## [Assignment]
Every line containing the word "pixels" must be pulled from the records.

Segment Start: Dataset extract

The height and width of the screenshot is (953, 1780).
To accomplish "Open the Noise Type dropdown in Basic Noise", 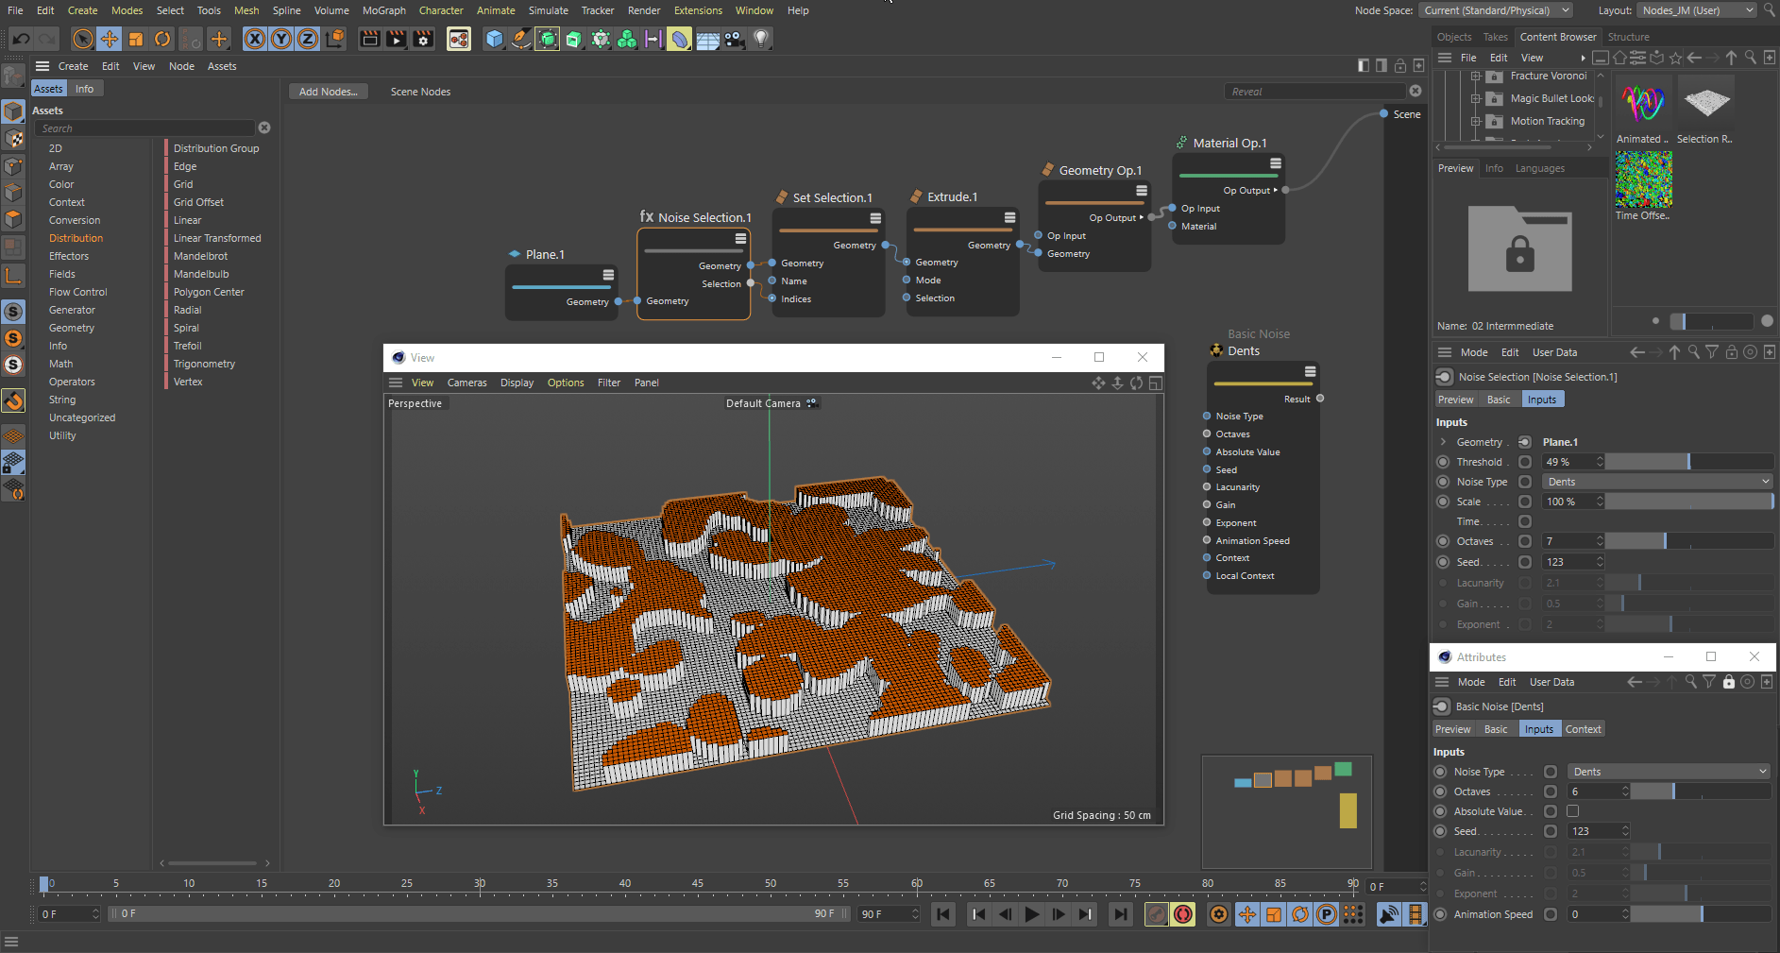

Segment End: Dataset extract
Segment Start: Dataset extract

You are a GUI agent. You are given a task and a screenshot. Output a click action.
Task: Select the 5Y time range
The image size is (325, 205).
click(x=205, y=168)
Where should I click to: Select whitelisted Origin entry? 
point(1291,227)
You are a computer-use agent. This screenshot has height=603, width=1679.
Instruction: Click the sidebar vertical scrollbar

Segment End: Dataset extract
Segment Start: Dataset extract

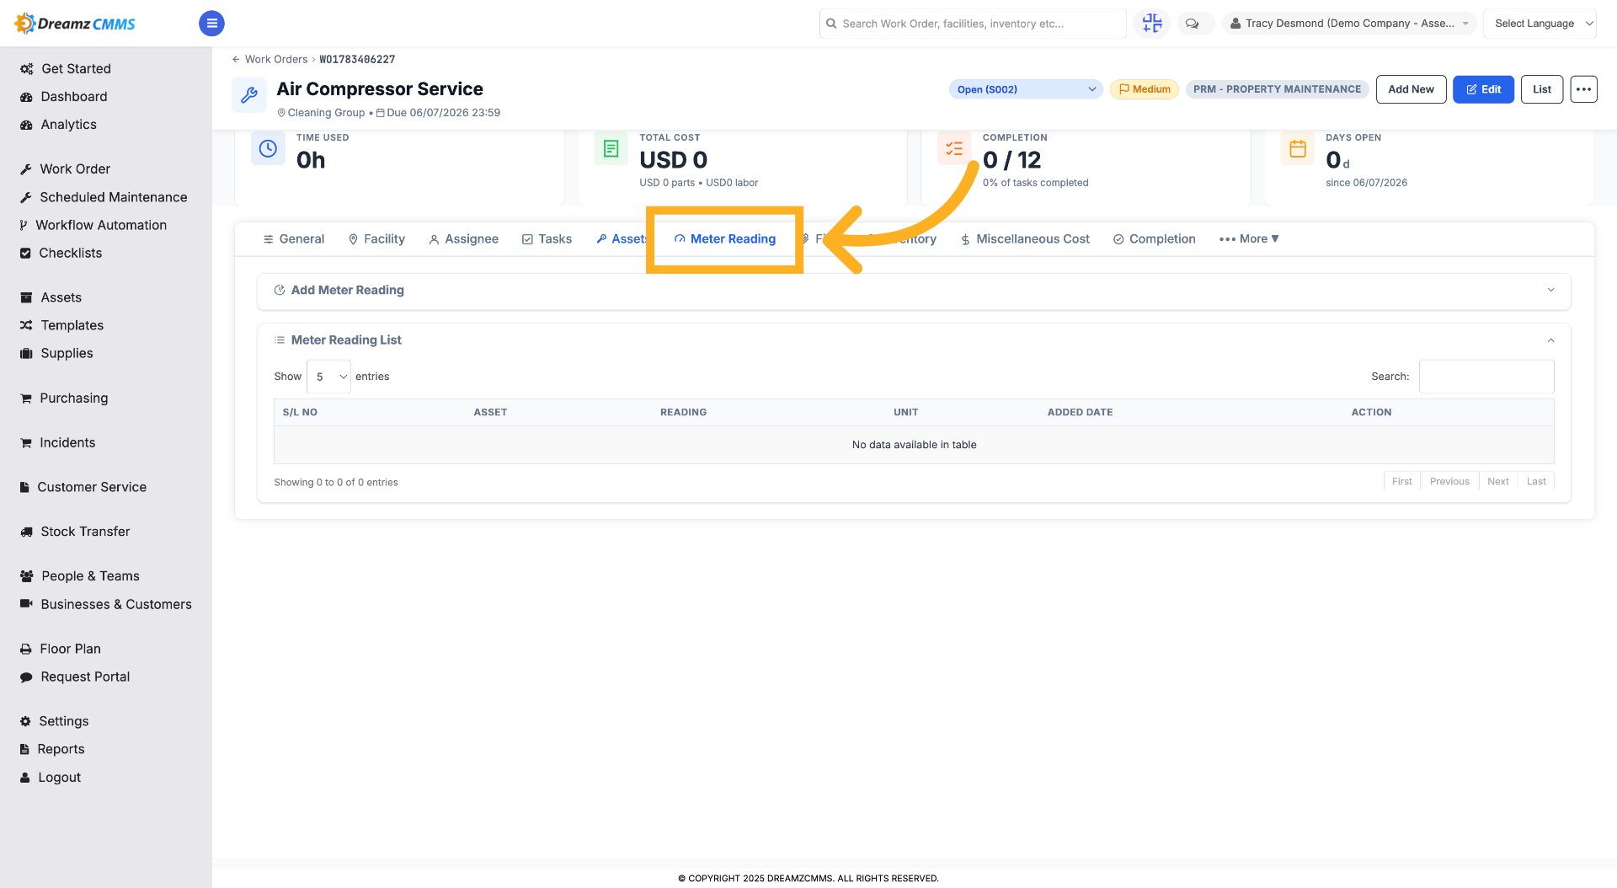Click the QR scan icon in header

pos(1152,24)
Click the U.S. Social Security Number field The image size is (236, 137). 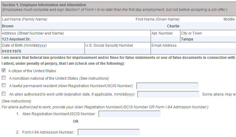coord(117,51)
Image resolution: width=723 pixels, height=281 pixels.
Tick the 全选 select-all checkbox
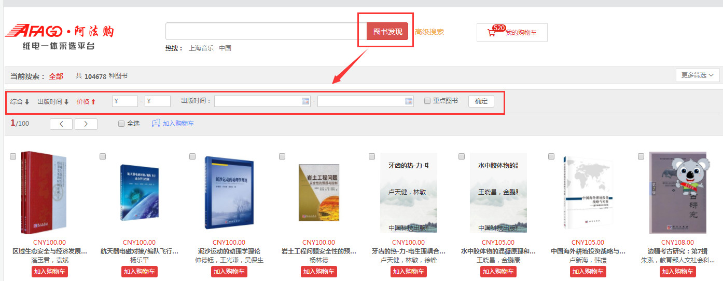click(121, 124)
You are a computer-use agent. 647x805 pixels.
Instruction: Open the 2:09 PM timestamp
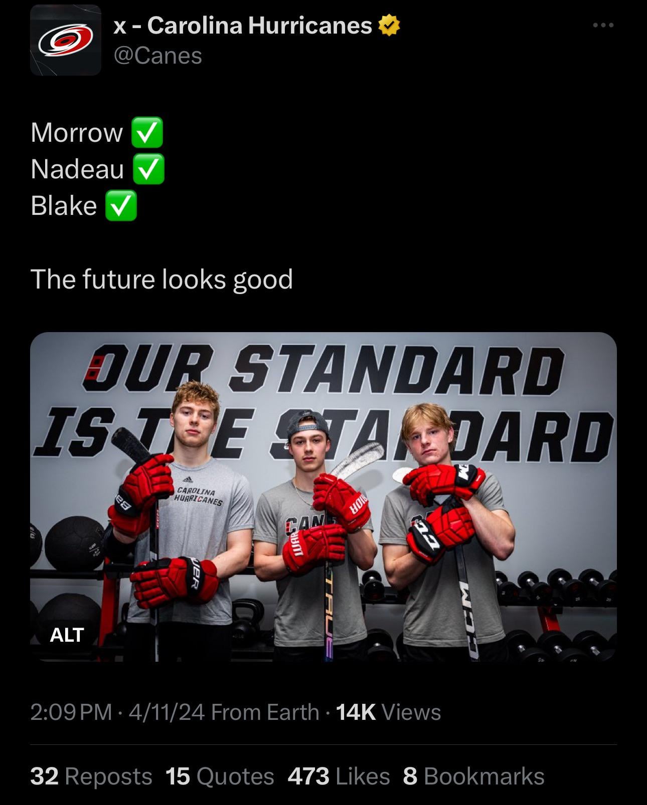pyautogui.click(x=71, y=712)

Segment End: Dataset extract

## [Reply]
Image resolution: width=723 pixels, height=281 pixels.
You are a computer-use agent. 647x805 pixels.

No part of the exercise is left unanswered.